Birden fazla virüs: Soğuk algınlığına rinovirüsler, koronavirüsler, adenovirüsler ve diğerleri dahil olmak üzere çeşitli virüsler neden olur. Her virüsün kendine has özellikleri vardır ve farklı semptomlara neden olabilir. Bu, bir virüse karşı bağışıklığın mutlaka diğer virüslere karşı koruma sağlamadığı anlamına gelir.
Hızlı mutasyon: Soğuk algınlığına neden olan virüslerin mutasyon oranı yüksektir. Bu onların genetik yapılarını hızlı bir şekilde değiştirebilecekleri anlamına gelir, bu da onların bağışıklık sisteminden kaçmalarına olanak tanır. Bir kişi belirli bir virüs türüne karşı bağışıklık geliştirse bile, yine de mutasyona uğramış bir türün neden olduğu enfeksiyona karşı duyarlı olabilir.
Kısa süreli bağışıklık: Soğuk algınlığı enfeksiyonundan sonra gelişen bağışıklık genellikle kısa ömürlü olur. Bu, bir kişinin birkaç ay veya yıl sonra aynı virüsle yeniden enfekte olabileceği anlamına gelir.
Evrensel aşının olmayışı: Şu anda soğuk algınlığı virüslerinin tüm türlerine karşı koruma sağlayabilecek evrensel bir aşı mevcut değildir. Bu virüslerin yüksek genetik çeşitliliği ve hızlı evrimi nedeniyle böyle bir aşının geliştirilmesi zordur.

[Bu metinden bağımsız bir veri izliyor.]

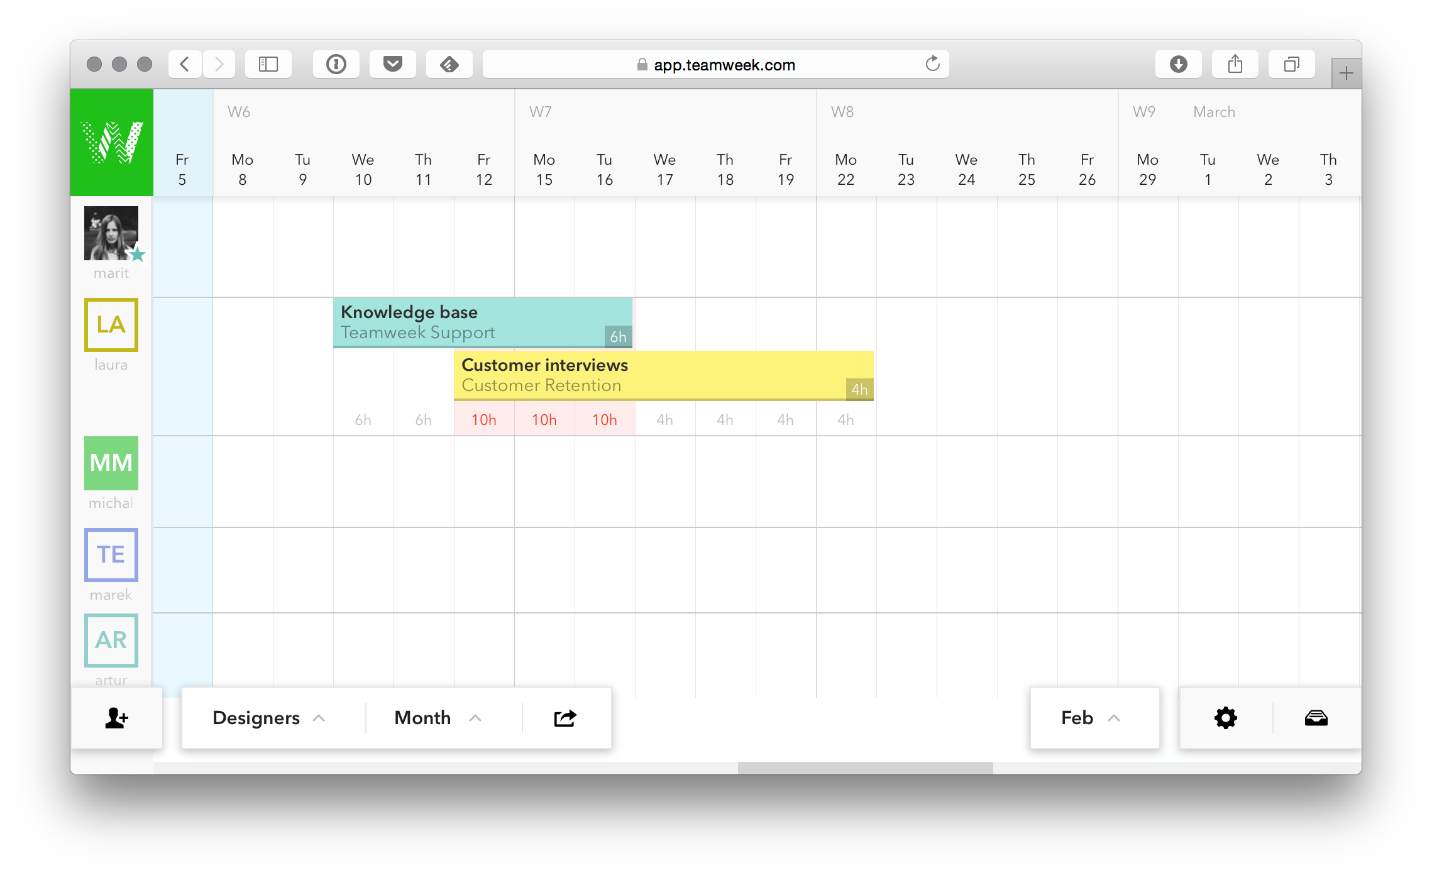
Task: Click the horizontal timeline scrollbar
Action: tap(865, 768)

Çapraz koruma: Soğuk algınlığı virüsünün belirli bir türüne karşı bağışıklık, diğer türlere karşı tam koruma sağlayamasa da bazen kısmi çapraz koruma sağlayabilir. Bu, bir virüs türüne maruz kalan bir kişinin gelecekte benzer bir türle karşılaşması durumunda daha hafif semptomlar yaşayabileceği veya enfeksiyon riskinin azalabileceği anlamına gelir. Ancak bu çapraz koruma her zaman tam değildir ve ilgili kişiye ve spesifik suşlara bağlı olarak değişiklik gösterebilir.
Olgunlaşmamış bağışıklık sistemi: Küçük çocuklarda bağışıklık sistemi halen gelişmektedir ve soğuk algınlığı virüslerine etkili bir yanıt veremeyebilir. Bu nedenle çocuklar yetişkinlere göre daha fazla soğuk algınlığına yakalanırlar. Bağışıklık sistemi olgunlaştıkça, soğuk algınlığı virüslerini tanıma ve bunlara yanıt verme konusunda daha iyi hale gelir ve bu da zamanla duyarlılığın azalmasına yol açar.